The aim of this study was to evaluate the sensibility and accuracy of different OCTA devices in detecting treatment-naïve MNV eyes. 
Materials and Methods
Study Participants
In this prospective observational study, 28 eyes of 28 subjects (18 men and 10 women) aged between 58 and 83 years old with treatment-naïve MNV were enrolled at the ophthalmology clinic of University “G. d'Annunzio”, Chieti-Pescara, Italy, between June 2018 and January 2019. All patients enrolled were imaged by three different OCTA devices. FA and ICGA were performed at the same visit in all patients. Criteria for inclusion were: age > 50 years old; and presence of dye angiography detectable MNV. The exclusion criteria were: (1) any previous ocular surgery (including intravitreal injections); (2) laser treatments; (3) history of glaucoma; (4) vascular retinal diseases; and (5) medium lens opacities (according to the Lens Opacities Classification System). 
Imaging
Patients underwent OCTA imaging using both SD-OCTA and SS-OCTA devices. SD-OCTA was performed using (i) RTVue XR Avanti SD-OCT device with AngioVue software (version 2018.1.0.24; Optovue, Inc., Freemont, CA, USA), which is based on a split spectrum amplitude decorrelation angiography (SSADA) algorithm and (ii) Spectralis HRA-OCTA (version 6.12.4.0; Heidelberg Engineering, Heidelberg, Germany) based on a full-spectrum amplitude-decorrelation angiography (FSADA) with a probabilistic approach to generate high-contrast almost binarized appearance OCTA images. These instruments have an axial resolution of approximately 3 µm and a transverse resolution of approximately 6 µm. 

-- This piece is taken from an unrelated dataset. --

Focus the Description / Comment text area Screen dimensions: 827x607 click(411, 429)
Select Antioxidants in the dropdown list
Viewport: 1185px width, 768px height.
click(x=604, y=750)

On the other side, SS-OCTA images were acquired with PLEX Elite 9000 device (version 1.7.0.27959; Carl Zeiss Meditec, Inc., Dublin, CA, USA) using a swept laser source with a central wavelength of 1050 nm and operating at 100,000 A scans per second. This instrument has an axial resolution of approximately 5 µm and a lateral resolution estimated at approximately 14 µm. The dataset was processed using the complex optical microangiography (OMAGC) algorithm to generate the angiographic signals.79 Poor quality images with a signal strength index (SSI) less than six or significant motion artifacts were not included. 
Table 1.
 
Optical Coherence Tomography Angiography Instruments
Table 1.
 
Optical Coherence Tomography Angiography Instruments
In order to assure maximum image resolution and coverage of the entire lesion, 3  ×  3 mm volumes were used for OCTA comparison. Only 2 NVs needed 6 × 6 mm scans to cover the entire lesion (Fig. 1). 
Figure 1.
 
En face SS and SD-OCTA images from the left eye of a 72-year-old man with macular neovascular disease. All images were obtained using the outer retina to choriocapillaris (ORCC) image. (A) PlexElite OCTA 3 × 3-mm2 scan. (B) PlexElite OCTA 6 × 6-mm2. (C) Spectralis OCTA 3 × 3-mm2 scan. (D) Spectralis OCTA 6 × 6-mm2 scan. (E) Optovue OCTA 3 × 3-mm2 scan. (F) Optovue OCTA 6 × 6-mm2.
Figure 1.
 
En face SS and SD-OCTA images from the left eye of a 72-year-old man with macular neovascular disease. All images were obtained using the outer retina to choriocapillaris (ORCC) image. (A) PlexElite OCTA 3 × 3-mm2 scan. (B) PlexElite OCTA 6 × 6-mm2. (C) Spectralis OCTA 3 × 3-mm2 scan. (D) Spectralis OCTA 6 × 6-mm2 scan. (E) Optovue OCTA 3 × 3-mm2 scan. (F) Optovue OCTA 6 × 6-mm2.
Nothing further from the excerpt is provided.